Shakespeare’s immediate source may have been a lost English Senecan play known, for lack of a surviving title, as the Ur-Hamlet, meaning ‘the Hamlet original,’ which was in performance by the Chamberlain’s Men by 1589. The theatrical entrepreneur Philip Henslowe recorded a performance of ‘Hamlet’ south of London on 9 June 1594, when the London theatres were closed because of the plague then raging in the city. Shakespeare may have been (one of) the authors, or even the sole author, of this seminal work, or its author may have been his fellow playwright Thomas Kyd. Six years older than Shakespeare, Kyd helped to popularise the Senecan tragedy in Elizabethan England. Like Hamlet, his play The Spanish Tragedy, which was in performance by the Admiral’s Men (rivals to the Chamberlain’s Men) at the Rose Theatre early in 1592, features a ghost, a debate about human and divine justice, a play-within-the-play, and a Stoic avenger. In the climax, Hieronimo bites off his tongue. Kyd died in 1594, and so was not involved, other than indirectly, in writing Shakespeare’s Hamlet.

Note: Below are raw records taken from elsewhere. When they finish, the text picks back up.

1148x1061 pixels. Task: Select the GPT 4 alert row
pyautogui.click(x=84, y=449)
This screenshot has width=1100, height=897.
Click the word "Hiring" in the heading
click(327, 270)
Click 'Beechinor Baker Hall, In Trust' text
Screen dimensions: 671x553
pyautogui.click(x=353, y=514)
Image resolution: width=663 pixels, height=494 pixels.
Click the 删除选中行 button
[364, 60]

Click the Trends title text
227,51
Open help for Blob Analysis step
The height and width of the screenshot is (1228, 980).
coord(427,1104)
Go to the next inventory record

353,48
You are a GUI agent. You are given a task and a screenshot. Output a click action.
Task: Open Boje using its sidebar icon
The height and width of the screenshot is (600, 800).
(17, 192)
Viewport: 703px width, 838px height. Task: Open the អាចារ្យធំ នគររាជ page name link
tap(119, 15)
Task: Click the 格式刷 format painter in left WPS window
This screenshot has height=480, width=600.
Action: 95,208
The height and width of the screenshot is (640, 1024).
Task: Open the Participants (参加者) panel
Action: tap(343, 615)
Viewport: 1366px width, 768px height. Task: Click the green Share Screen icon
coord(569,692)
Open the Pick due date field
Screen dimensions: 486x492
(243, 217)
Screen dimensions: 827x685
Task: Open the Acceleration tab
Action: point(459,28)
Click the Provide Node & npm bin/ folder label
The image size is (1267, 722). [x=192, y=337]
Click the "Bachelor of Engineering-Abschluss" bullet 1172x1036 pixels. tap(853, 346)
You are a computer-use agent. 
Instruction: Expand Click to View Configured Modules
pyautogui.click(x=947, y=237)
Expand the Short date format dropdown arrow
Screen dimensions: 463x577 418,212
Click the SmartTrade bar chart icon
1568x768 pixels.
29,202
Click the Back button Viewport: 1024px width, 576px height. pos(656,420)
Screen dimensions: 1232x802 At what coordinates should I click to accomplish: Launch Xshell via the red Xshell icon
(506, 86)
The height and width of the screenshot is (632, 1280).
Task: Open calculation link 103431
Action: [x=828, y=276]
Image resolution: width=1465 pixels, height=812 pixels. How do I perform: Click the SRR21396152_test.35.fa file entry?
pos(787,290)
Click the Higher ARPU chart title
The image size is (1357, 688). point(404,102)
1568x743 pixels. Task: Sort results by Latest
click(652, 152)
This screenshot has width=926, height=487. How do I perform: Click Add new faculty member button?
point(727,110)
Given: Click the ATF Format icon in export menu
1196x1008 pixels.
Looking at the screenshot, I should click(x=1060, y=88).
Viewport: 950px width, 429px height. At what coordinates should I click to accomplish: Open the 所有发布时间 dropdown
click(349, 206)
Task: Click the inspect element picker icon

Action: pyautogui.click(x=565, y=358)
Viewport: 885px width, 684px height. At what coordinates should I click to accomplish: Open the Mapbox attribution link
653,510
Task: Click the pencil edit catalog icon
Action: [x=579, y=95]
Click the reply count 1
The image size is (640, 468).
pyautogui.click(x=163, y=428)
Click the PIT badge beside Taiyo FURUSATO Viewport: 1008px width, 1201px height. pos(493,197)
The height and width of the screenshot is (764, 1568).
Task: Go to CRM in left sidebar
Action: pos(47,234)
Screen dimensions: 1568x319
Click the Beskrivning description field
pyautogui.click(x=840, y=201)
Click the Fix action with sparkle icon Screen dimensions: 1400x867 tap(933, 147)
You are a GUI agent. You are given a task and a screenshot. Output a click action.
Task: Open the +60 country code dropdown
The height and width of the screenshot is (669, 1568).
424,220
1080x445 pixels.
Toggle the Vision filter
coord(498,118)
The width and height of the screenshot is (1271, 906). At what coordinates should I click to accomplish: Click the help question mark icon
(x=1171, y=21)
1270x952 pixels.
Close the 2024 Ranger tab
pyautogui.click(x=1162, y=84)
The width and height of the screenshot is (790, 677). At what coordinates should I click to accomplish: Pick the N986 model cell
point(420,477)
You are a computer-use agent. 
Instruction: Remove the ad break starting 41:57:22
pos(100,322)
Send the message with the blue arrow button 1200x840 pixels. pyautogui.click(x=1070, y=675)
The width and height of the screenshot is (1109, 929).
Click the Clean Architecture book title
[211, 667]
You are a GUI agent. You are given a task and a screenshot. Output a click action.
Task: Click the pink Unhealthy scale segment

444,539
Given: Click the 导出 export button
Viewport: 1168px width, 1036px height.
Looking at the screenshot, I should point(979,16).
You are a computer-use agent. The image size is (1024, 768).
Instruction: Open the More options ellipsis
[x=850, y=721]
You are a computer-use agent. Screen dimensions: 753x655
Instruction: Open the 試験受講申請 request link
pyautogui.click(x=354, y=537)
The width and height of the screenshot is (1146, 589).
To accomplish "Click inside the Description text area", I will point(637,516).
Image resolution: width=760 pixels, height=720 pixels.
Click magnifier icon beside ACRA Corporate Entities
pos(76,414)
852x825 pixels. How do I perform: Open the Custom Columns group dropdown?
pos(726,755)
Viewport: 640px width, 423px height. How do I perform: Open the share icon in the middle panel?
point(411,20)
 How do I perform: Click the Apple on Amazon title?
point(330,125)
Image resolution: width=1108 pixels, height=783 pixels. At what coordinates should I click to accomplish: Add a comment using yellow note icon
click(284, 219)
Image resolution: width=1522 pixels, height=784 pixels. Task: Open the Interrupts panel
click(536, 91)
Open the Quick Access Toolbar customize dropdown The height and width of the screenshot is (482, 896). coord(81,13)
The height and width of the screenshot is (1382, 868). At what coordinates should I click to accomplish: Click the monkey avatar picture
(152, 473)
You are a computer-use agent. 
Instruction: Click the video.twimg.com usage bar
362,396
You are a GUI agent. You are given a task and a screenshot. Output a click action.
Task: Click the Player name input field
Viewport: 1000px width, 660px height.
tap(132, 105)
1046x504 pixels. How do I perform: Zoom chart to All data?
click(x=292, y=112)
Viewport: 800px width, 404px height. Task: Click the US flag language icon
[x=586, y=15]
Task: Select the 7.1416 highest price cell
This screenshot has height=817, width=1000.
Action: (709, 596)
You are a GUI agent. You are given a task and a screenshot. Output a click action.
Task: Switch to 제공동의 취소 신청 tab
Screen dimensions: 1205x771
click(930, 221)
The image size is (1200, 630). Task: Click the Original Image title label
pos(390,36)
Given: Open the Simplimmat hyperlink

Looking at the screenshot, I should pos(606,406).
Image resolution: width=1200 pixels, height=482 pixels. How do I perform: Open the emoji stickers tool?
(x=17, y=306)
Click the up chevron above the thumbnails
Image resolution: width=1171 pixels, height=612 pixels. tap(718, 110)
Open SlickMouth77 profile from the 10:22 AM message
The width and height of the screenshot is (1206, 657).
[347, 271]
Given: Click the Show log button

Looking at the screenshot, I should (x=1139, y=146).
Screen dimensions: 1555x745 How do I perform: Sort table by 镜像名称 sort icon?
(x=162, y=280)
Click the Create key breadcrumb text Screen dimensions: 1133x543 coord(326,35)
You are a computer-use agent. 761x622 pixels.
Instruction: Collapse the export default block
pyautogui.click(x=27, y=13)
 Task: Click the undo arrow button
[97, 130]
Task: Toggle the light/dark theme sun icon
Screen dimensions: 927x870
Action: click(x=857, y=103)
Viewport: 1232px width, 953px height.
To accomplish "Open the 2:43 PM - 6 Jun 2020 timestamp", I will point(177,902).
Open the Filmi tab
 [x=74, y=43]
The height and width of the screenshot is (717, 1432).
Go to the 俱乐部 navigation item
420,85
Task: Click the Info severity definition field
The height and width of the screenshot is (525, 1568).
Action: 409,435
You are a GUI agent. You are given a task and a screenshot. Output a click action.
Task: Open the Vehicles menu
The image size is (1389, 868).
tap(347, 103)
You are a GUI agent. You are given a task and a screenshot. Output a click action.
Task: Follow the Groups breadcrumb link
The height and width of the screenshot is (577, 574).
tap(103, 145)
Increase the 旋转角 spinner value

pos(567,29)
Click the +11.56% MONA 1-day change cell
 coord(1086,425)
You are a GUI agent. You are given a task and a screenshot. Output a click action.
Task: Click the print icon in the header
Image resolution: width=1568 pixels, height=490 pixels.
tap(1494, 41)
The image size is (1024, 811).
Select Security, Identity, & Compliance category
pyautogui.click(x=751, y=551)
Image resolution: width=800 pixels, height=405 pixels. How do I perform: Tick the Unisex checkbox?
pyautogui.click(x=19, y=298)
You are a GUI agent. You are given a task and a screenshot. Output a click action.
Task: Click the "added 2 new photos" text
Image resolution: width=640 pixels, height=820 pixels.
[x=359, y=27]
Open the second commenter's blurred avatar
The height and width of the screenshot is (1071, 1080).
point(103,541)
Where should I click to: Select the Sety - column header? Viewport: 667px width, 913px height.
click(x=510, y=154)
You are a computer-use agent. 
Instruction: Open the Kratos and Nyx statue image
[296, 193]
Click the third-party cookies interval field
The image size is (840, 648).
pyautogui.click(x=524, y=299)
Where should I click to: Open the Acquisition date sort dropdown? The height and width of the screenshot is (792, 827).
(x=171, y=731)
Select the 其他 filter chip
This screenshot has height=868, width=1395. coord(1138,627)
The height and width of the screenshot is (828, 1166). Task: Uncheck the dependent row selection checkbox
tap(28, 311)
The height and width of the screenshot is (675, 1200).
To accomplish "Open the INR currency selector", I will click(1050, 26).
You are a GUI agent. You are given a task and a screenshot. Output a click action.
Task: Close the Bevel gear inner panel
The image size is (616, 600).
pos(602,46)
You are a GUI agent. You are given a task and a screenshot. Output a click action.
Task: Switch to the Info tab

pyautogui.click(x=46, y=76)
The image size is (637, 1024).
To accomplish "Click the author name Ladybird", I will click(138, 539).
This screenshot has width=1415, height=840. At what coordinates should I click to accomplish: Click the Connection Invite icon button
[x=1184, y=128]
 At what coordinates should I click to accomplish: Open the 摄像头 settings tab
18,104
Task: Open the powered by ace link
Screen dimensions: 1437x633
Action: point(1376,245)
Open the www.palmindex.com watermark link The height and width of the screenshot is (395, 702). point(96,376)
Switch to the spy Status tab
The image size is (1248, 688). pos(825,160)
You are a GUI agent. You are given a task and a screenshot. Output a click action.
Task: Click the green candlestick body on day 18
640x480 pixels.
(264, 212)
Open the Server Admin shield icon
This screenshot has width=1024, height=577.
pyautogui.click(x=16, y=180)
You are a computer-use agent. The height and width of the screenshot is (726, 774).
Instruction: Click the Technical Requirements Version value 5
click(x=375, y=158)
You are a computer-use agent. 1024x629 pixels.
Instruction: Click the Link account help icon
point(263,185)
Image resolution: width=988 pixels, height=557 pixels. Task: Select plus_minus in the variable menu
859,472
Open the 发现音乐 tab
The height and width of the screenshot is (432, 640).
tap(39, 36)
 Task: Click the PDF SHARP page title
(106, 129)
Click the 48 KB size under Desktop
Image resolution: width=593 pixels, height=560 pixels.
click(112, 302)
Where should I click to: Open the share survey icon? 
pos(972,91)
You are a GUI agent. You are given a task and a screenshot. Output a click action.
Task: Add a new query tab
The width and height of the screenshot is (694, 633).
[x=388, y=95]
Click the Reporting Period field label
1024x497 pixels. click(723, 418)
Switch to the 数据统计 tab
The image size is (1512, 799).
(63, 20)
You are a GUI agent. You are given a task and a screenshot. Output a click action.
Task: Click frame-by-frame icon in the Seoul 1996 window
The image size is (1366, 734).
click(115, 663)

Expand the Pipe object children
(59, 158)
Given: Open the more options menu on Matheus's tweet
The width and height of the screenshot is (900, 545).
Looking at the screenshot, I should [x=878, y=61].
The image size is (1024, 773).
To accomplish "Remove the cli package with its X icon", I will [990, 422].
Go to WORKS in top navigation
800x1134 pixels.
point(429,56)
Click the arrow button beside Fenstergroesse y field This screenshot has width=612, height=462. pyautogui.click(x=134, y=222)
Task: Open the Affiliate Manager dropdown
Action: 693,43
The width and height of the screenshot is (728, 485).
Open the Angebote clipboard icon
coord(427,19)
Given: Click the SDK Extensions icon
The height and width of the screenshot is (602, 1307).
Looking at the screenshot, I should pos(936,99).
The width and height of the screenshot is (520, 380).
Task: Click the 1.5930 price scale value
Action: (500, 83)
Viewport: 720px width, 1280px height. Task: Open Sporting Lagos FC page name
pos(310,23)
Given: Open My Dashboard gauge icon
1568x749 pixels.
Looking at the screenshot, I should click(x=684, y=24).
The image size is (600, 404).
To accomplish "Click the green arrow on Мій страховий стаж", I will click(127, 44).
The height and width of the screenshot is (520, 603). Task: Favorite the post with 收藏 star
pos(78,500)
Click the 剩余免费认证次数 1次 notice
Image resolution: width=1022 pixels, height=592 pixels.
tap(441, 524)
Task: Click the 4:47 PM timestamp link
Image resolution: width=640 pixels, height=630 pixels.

First published by Methuen in the Revels Plays series, Philip Edwards’ 1959 edition of The Spanish Tragedy is old but good. You can find out about the Rose theatre and its excavation, beginning in 1989.  Reading The Spanish Tragedy in relation to Hamlet highlights the flexibility of Shakespeare’s verse and his brilliant adaptation of revenge play conventions. Where Hieronimo lives out Senecan responses to crime and betrayal, Hamlet debates the status of revenge as obligation and duty.

Setting

Known in Hamlet as Elsinore, Kronberg Castle in Helsingør, on the east coast of the island of Zealand in Denmark, is the tragedy’s main setting. I hope that you will visit the castle online here and that one day you will visit it in person. Will Kempe (the clown of Shakespeare’s company the Chamberlain’s Men from 1594) entertained the Danish court at Kronborg in 1585 and may have alerted Shakespeare to the castle’s architecture. Helen Hirschfeld, editor for the play’s third Cambridge UP edition, comments on nineteenth-century and later productions of Hamlet at Kronborg Castle:

The performers … knew that they could exploit the castle’s imposing architecture in order to accentuate the play’s sense of foreboding, danger, and mystery. (2019)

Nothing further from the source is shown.